Data provided START

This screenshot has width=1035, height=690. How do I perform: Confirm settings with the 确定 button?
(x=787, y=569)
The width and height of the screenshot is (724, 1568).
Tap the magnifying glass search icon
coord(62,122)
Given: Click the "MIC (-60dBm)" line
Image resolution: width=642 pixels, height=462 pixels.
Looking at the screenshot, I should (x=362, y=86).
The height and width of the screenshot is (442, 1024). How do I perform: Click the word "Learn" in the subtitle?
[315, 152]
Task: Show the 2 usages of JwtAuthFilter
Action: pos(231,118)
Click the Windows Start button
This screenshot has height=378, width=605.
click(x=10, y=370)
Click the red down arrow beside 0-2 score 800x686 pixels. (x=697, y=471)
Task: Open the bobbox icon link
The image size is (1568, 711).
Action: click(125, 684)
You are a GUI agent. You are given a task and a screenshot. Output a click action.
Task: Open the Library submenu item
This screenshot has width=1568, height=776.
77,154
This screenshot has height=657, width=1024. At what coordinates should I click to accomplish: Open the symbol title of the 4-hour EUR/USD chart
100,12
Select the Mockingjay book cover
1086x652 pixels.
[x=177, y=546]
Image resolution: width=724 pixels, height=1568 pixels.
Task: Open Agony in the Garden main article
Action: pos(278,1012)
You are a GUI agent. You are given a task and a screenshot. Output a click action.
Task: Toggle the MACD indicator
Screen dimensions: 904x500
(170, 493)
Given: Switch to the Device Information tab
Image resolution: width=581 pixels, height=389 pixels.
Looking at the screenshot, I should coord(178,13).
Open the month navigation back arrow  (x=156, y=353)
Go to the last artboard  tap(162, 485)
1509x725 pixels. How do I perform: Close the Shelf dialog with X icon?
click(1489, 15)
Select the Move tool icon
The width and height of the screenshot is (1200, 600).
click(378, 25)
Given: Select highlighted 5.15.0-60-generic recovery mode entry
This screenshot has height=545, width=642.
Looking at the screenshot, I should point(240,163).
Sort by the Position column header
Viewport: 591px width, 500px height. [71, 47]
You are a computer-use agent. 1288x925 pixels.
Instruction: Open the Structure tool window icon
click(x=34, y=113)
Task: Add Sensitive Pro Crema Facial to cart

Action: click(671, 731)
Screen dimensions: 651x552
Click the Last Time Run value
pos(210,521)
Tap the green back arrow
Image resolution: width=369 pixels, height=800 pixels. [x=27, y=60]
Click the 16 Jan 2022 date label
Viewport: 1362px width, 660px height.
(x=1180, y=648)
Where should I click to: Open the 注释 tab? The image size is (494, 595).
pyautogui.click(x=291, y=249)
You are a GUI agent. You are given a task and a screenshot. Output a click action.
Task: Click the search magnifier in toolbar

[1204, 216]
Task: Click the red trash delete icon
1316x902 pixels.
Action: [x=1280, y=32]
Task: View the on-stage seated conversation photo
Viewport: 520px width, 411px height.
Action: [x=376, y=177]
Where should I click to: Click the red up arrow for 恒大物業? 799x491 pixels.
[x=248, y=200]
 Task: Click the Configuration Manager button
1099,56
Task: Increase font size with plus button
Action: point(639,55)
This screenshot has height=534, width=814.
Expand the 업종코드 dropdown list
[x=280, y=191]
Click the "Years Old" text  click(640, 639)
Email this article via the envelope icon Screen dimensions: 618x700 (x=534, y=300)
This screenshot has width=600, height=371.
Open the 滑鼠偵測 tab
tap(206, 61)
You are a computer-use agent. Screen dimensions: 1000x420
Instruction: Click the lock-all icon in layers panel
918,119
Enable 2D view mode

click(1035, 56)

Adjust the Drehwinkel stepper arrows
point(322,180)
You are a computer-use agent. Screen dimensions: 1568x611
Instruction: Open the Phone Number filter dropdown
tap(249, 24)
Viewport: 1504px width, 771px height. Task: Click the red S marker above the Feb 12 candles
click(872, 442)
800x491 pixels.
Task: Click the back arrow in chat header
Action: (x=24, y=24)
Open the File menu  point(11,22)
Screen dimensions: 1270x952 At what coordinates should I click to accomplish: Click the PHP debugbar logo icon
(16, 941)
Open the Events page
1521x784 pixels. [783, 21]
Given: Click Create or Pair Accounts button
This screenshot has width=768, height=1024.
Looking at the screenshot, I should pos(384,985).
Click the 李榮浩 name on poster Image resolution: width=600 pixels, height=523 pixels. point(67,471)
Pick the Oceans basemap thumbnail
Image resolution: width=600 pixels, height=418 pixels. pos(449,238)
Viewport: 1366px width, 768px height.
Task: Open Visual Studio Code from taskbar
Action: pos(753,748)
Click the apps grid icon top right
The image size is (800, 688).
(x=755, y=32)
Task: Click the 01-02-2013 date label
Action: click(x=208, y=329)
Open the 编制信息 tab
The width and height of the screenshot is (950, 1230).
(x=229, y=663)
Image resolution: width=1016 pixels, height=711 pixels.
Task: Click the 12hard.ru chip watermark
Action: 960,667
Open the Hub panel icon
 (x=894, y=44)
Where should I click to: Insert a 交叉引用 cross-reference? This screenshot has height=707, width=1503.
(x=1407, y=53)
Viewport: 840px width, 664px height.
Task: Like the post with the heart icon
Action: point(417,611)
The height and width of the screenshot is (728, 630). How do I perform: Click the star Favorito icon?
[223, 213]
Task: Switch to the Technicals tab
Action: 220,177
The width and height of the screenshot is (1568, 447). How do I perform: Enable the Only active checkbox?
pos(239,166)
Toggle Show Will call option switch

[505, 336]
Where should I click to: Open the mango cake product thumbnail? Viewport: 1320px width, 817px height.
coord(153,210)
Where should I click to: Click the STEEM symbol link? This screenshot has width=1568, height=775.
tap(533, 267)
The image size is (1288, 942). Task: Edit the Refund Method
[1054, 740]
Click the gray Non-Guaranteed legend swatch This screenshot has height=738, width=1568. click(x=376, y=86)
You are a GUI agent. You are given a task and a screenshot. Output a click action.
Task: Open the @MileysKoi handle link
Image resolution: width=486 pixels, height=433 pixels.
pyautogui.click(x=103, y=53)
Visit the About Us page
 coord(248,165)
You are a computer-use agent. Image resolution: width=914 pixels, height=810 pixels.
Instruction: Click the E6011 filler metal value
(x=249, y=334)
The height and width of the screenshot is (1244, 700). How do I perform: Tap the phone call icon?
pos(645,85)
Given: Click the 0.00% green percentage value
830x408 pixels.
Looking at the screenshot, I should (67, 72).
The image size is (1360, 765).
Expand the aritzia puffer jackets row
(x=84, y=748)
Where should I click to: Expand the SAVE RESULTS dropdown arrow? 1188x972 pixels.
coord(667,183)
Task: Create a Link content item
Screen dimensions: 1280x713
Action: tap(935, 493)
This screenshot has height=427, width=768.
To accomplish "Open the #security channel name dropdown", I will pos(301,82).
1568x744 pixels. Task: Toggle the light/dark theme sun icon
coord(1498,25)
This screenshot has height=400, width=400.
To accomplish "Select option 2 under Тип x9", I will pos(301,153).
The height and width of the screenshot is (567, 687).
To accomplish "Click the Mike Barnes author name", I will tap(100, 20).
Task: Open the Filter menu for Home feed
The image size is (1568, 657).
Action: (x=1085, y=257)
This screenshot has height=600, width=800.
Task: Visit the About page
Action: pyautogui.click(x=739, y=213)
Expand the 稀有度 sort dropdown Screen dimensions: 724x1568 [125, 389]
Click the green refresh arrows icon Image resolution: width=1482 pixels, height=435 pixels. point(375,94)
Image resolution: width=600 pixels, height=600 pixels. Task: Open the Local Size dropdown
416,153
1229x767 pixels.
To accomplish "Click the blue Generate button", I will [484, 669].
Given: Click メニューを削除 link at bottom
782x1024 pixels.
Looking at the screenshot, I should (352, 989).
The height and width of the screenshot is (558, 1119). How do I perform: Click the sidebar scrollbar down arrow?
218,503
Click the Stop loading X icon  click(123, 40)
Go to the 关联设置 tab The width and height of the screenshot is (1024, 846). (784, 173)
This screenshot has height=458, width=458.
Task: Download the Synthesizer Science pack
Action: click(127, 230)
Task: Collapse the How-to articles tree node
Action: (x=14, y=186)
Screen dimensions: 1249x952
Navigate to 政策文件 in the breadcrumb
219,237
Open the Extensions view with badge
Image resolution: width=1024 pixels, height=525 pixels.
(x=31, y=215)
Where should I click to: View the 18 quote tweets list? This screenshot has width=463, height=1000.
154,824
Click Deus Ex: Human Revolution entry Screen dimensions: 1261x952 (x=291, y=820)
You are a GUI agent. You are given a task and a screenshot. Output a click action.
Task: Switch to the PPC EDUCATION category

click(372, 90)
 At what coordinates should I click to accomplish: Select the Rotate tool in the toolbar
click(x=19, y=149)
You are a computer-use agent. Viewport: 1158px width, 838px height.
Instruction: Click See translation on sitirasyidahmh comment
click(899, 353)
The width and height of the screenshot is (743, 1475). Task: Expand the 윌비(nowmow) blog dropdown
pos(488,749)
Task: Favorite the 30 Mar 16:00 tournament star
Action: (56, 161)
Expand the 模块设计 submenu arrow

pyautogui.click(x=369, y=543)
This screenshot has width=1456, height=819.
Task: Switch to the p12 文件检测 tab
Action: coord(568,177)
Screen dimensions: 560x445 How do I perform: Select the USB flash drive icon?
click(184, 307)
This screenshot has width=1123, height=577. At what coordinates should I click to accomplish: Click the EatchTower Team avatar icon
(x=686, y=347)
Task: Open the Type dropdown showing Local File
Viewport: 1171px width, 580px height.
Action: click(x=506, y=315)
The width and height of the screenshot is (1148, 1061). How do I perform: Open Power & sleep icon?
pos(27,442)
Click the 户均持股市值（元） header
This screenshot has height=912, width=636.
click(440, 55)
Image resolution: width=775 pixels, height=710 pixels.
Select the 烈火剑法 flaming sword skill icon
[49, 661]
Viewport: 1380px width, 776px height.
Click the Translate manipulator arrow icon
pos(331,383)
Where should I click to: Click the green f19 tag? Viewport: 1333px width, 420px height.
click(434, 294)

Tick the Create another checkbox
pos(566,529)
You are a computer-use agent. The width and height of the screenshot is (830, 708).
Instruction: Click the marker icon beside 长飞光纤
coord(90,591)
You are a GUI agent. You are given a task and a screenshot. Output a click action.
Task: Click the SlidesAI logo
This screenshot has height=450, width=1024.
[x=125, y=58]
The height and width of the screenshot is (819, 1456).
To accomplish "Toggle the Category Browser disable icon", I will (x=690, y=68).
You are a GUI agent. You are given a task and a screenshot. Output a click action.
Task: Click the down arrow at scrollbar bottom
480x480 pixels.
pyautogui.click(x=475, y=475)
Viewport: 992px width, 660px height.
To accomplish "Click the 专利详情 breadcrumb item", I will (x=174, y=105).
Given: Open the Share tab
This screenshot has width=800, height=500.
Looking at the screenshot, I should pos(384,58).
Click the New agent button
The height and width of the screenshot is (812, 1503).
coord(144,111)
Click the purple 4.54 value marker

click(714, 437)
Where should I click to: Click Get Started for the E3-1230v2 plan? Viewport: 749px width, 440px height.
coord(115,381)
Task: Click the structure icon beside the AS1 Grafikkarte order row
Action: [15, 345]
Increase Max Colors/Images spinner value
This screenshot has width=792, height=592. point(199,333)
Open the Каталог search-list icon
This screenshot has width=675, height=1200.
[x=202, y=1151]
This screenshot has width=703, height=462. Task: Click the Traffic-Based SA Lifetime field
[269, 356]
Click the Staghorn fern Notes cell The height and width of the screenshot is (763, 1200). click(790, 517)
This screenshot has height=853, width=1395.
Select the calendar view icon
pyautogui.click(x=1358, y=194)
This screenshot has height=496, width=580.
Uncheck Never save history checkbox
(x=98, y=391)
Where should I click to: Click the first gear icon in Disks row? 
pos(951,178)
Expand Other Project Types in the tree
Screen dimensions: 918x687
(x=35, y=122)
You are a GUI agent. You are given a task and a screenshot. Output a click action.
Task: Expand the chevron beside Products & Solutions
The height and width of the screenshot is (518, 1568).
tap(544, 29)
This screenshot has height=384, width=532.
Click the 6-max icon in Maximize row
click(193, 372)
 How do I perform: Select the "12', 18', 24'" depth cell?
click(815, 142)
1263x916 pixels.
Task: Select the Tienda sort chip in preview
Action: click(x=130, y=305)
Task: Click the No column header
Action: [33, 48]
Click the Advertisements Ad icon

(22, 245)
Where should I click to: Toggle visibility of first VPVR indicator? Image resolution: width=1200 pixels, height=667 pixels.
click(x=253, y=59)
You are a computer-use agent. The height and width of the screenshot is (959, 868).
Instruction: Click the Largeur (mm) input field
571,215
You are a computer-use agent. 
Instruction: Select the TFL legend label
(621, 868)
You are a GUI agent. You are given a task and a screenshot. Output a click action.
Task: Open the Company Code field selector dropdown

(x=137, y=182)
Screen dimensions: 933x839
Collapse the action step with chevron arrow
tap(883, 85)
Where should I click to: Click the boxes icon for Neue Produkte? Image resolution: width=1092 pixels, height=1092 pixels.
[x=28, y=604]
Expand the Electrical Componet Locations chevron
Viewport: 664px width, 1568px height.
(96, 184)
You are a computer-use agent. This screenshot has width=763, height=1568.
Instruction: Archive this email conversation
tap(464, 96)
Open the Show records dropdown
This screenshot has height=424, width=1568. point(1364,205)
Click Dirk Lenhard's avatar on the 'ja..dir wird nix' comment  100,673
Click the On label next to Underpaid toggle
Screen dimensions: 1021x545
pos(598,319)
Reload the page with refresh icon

Data provided END

■ Your goal
Using the listing above, pick out each line that contains the word "entry", then copy it.

■ Result for this task
Given: Select highlighted 5.15.0-60-generic recovery mode entry
Click Deus Ex: Human Revolution entry Screen dimensions: 1261x952 (x=291, y=820)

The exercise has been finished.